A hacker is selling an extensive collection of data belonging to 538 million users of the Weibo platform on the dark web. The seller claims to have breached Weibo in the past, but only now offers the stolen personal details for purchase. The data includes the user's real name, Weibo username, gender, geographic location, and phone number (for 172 million of them). There are no passwords included that could be used to steal the Weibo accounts, so the value of the offering drops down to just $250.
Weibo is a popular Chinese social media platform which has over 445 million active users each month. It supports the posting of images, Instagram-like stories, written content that results in money rewards, and also the sending of direct personal messages through the chat system. The database that’s now for sale allegedly contains the entirety of the Weibo userbase, which introduces the possibility of an API-based attack. The hacker’s listing looks like an SQL database dump, though, so it could also come from accessing an unprotected server or breaching a protected one. Unfortunately, Weibo hasn’t given too detailed explanations on what exactly has happened.
The speculation in Chinese media began with credential stuffing and password spraying, a theory in which the absence of passwords in the dump quickly dismissed. The subsequent claims of the data being fake were also disregarded, as the hacker provided samples of the collection that were confirmed to be valid.
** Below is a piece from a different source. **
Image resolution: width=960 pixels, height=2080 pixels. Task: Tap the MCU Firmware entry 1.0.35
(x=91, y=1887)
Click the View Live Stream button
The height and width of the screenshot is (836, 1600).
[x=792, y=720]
Weibo believes that the phone numbers were the result of an API matching event that took place at the end of 2018, so the two sets of data could be a combination of separate breaches. Still, nothing can be said with certainty right now, and a large number of Chinese users risk seeing their personal data exposed in the meantime.
Weibo has already reported whatever listing they could find online (there are many), and the Chinese police are now trying to determine the hacker's electronic trace. If it is a local hacker who’s behind the Weibo user data listings, they will most probably locate him/her soon, as they have successfully done many times in the past. The Chinese Internet is subject to high levels of scrutiny and control, so even the most skillful hackers have a hard time flying under the radar for long.